I've encountered a puzzling issue where one of my NGINX reverse proxy configurations stops working approximately every 24 hours. The setup involves:
- Amazon ELB as the entry point
- NGINX reverse proxy handling requests
- 6 backend instances behind internal ELBs
The configuration looks like this:
server {
listen 3000;
location / {
proxy_pass http://internal-prod732r8-PrivateE-1GJ070M0745TT-348518554.eu-west-1.elb.amazonaws.com:3000;
include /etc/nginx/proxy.conf;
}
}
Surprisingly, there are no error logs, access log anomalies, or system messages indicating what's wrong. The only temporary solution is restarting NGINX, which suggests a possible connection handling issue rather than a configuration error.

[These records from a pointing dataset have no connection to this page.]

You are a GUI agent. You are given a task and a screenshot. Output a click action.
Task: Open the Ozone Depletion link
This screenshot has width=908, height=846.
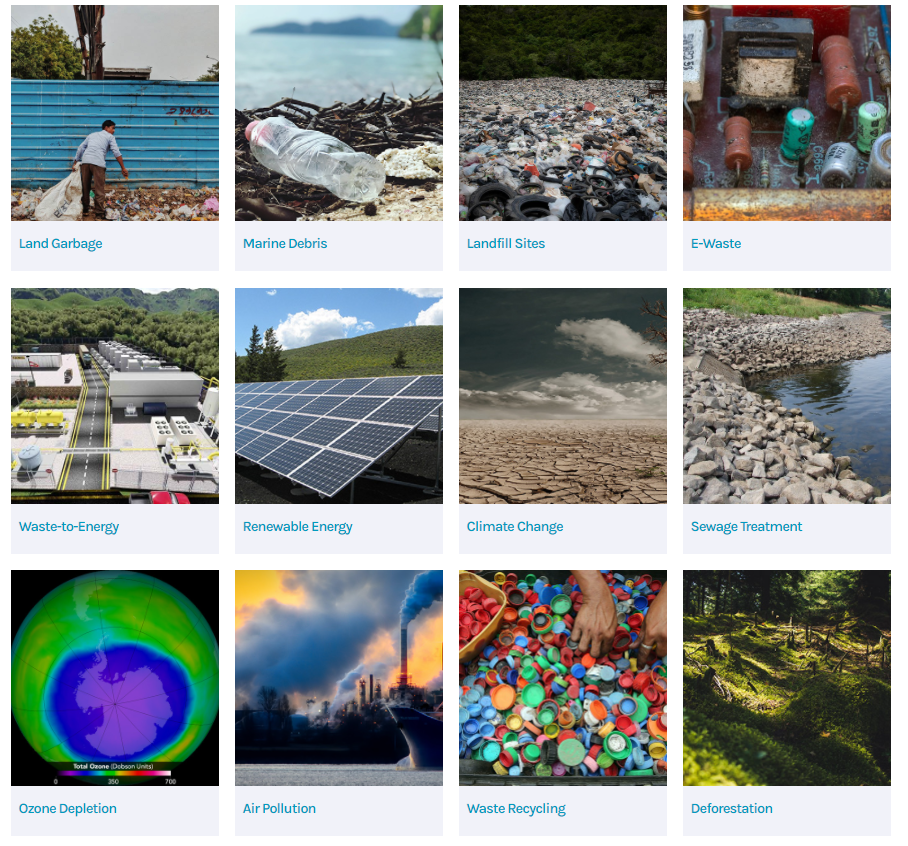(68, 809)
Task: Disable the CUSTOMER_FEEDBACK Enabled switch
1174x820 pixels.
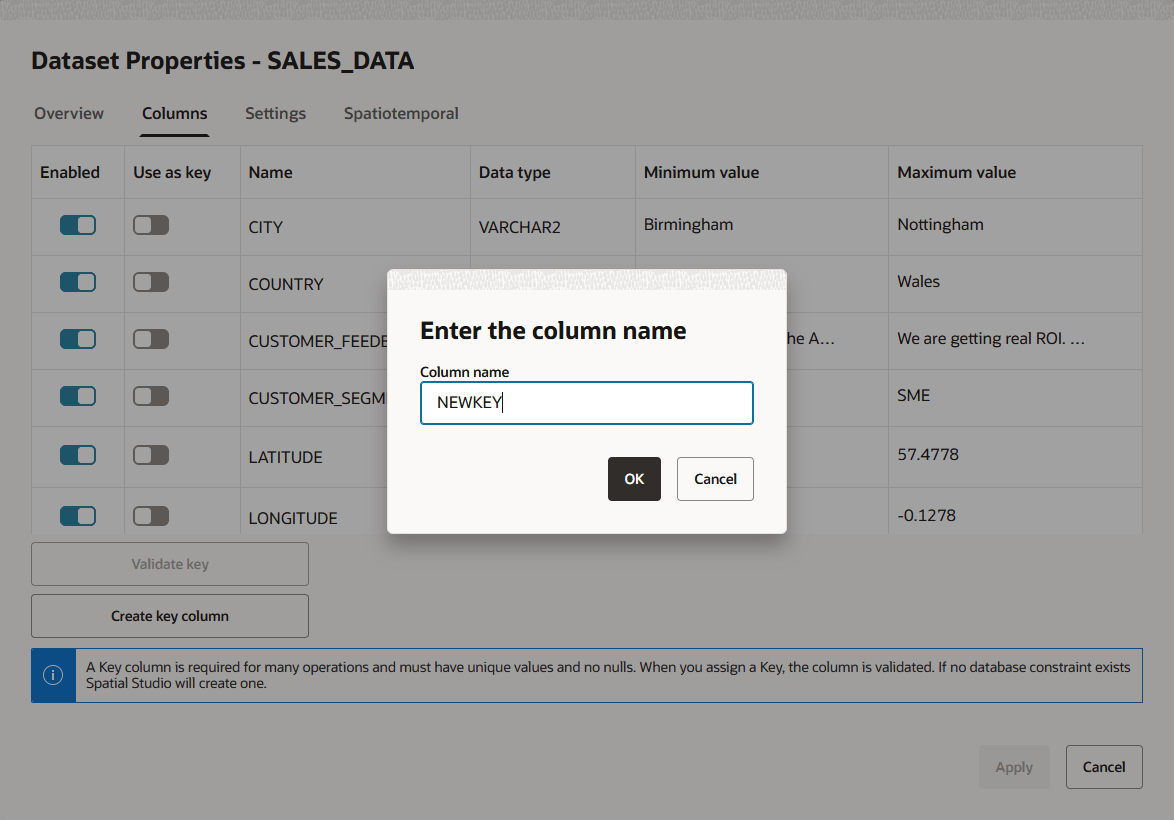Action: point(78,338)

Here are several approaches to address this issue:
1. DNS Resolution Improvement
ELB hostnames can change IP addresses. Add resolver configuration:
server {
listen 3000;
resolver 169.254.169.253 valid=30s;
set $backend "internal-prod732r8-PrivateE-1GJ070M0745TT-348518554.eu-west-1.elb.amazonaws.com";
location / {
proxy_pass http://$backend:3000;
include /etc/nginx/proxy.conf;
}
}
2. Connection Keepalive Settings
Add these directives to your proxy configuration:
proxy_http_version 1.1;
proxy_set_header Connection "";
keepalive_timeout 75s;
keepalive_requests 1000;
3. Monitoring and Automatic Recovery
Implement a simple monitoring script:
#!/bin/bash
status=$(curl -s -o /dev/null -w "%{http_code}" http://localhost:3000/healthcheck)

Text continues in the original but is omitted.